[TASK BRIEF] All that is needed is the listing, transcribed exactly and in full.

[DATA EXTRACTS]

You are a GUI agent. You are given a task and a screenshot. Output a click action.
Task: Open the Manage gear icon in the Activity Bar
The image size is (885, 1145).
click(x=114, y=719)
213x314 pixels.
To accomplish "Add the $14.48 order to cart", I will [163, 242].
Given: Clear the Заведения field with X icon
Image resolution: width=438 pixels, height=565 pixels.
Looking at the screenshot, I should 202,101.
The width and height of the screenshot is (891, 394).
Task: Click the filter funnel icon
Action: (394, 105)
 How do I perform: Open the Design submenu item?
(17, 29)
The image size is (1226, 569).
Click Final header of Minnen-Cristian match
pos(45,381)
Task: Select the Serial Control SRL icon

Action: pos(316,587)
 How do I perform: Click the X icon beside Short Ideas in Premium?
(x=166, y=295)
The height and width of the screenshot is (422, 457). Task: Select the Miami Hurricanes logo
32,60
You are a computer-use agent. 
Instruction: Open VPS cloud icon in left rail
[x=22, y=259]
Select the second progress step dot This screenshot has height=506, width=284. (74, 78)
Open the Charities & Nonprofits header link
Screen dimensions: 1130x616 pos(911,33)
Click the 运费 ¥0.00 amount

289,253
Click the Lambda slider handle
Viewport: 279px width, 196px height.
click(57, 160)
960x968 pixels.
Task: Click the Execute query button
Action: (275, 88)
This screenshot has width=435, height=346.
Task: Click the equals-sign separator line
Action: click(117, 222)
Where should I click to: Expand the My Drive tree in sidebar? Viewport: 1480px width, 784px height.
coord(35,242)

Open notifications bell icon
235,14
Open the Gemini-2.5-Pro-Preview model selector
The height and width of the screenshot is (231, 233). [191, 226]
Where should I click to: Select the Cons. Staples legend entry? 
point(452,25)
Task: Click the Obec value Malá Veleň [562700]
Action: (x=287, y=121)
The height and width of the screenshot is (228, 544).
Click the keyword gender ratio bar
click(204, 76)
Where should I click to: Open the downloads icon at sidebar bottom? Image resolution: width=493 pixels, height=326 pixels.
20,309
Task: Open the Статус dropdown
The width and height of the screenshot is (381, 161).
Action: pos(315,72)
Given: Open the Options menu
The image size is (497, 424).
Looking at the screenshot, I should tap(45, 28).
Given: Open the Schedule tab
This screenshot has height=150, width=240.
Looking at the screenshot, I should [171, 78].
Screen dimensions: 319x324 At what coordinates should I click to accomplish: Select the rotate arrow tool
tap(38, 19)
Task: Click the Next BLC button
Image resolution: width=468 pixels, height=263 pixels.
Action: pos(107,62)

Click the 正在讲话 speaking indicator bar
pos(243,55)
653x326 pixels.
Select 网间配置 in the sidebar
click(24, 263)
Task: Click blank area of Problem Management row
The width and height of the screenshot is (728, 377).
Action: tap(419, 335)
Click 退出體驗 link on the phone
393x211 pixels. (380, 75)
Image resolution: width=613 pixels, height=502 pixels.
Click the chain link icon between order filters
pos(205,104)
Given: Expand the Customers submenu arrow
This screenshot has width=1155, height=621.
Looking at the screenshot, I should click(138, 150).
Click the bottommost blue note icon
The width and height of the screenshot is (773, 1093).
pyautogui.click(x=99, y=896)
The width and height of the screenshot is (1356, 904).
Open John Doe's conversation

[RESPONSE AREA]
You are a GUI agent. You are given a task and a screenshot. Output a click action.
Task: Open the Manage gear icon in the Activity Bar
The image size is (885, 1145).
click(x=114, y=719)
213x314 pixels.
To accomplish "Add the $14.48 order to cart", I will [163, 242].
Given: Clear the Заведения field with X icon
Image resolution: width=438 pixels, height=565 pixels.
Looking at the screenshot, I should 202,101.
The width and height of the screenshot is (891, 394).
Task: Click the filter funnel icon
Action: (394, 105)
 How do I perform: Open the Design submenu item?
(17, 29)
The image size is (1226, 569).
Click Final header of Minnen-Cristian match
pos(45,381)
Task: Select the Serial Control SRL icon

Action: pos(316,587)
 How do I perform: Click the X icon beside Short Ideas in Premium?
(x=166, y=295)
The height and width of the screenshot is (422, 457). Task: Select the Miami Hurricanes logo
32,60
You are a computer-use agent. 
Instruction: Open VPS cloud icon in left rail
[x=22, y=259]
Select the second progress step dot This screenshot has height=506, width=284. (74, 78)
Open the Charities & Nonprofits header link
Screen dimensions: 1130x616 pos(911,33)
Click the 运费 ¥0.00 amount

289,253
Click the Lambda slider handle
Viewport: 279px width, 196px height.
click(57, 160)
960x968 pixels.
Task: Click the Execute query button
Action: (275, 88)
This screenshot has width=435, height=346.
Task: Click the equals-sign separator line
Action: click(117, 222)
Where should I click to: Expand the My Drive tree in sidebar? Viewport: 1480px width, 784px height.
coord(35,242)

Open notifications bell icon
235,14
Open the Gemini-2.5-Pro-Preview model selector
The height and width of the screenshot is (231, 233). [191, 226]
Where should I click to: Select the Cons. Staples legend entry? 
point(452,25)
Task: Click the Obec value Malá Veleň [562700]
Action: (x=287, y=121)
The height and width of the screenshot is (228, 544).
Click the keyword gender ratio bar
click(204, 76)
Where should I click to: Open the downloads icon at sidebar bottom? Image resolution: width=493 pixels, height=326 pixels.
20,309
Task: Open the Статус dropdown
The width and height of the screenshot is (381, 161).
Action: pos(315,72)
Given: Open the Options menu
The image size is (497, 424).
Looking at the screenshot, I should tap(45, 28).
Given: Open the Schedule tab
This screenshot has height=150, width=240.
Looking at the screenshot, I should [171, 78].
Screen dimensions: 319x324 At what coordinates should I click to accomplish: Select the rotate arrow tool
tap(38, 19)
Task: Click the Next BLC button
Image resolution: width=468 pixels, height=263 pixels.
Action: pos(107,62)

Click the 正在讲话 speaking indicator bar
pos(243,55)
653x326 pixels.
Select 网间配置 in the sidebar
click(24, 263)
Task: Click blank area of Problem Management row
The width and height of the screenshot is (728, 377).
Action: tap(419, 335)
Click 退出體驗 link on the phone
393x211 pixels. (380, 75)
Image resolution: width=613 pixels, height=502 pixels.
Click the chain link icon between order filters
pos(205,104)
Given: Expand the Customers submenu arrow
This screenshot has width=1155, height=621.
Looking at the screenshot, I should click(138, 150).
Click the bottommost blue note icon
The width and height of the screenshot is (773, 1093).
pyautogui.click(x=99, y=896)
The width and height of the screenshot is (1356, 904).
Open John Doe's conversation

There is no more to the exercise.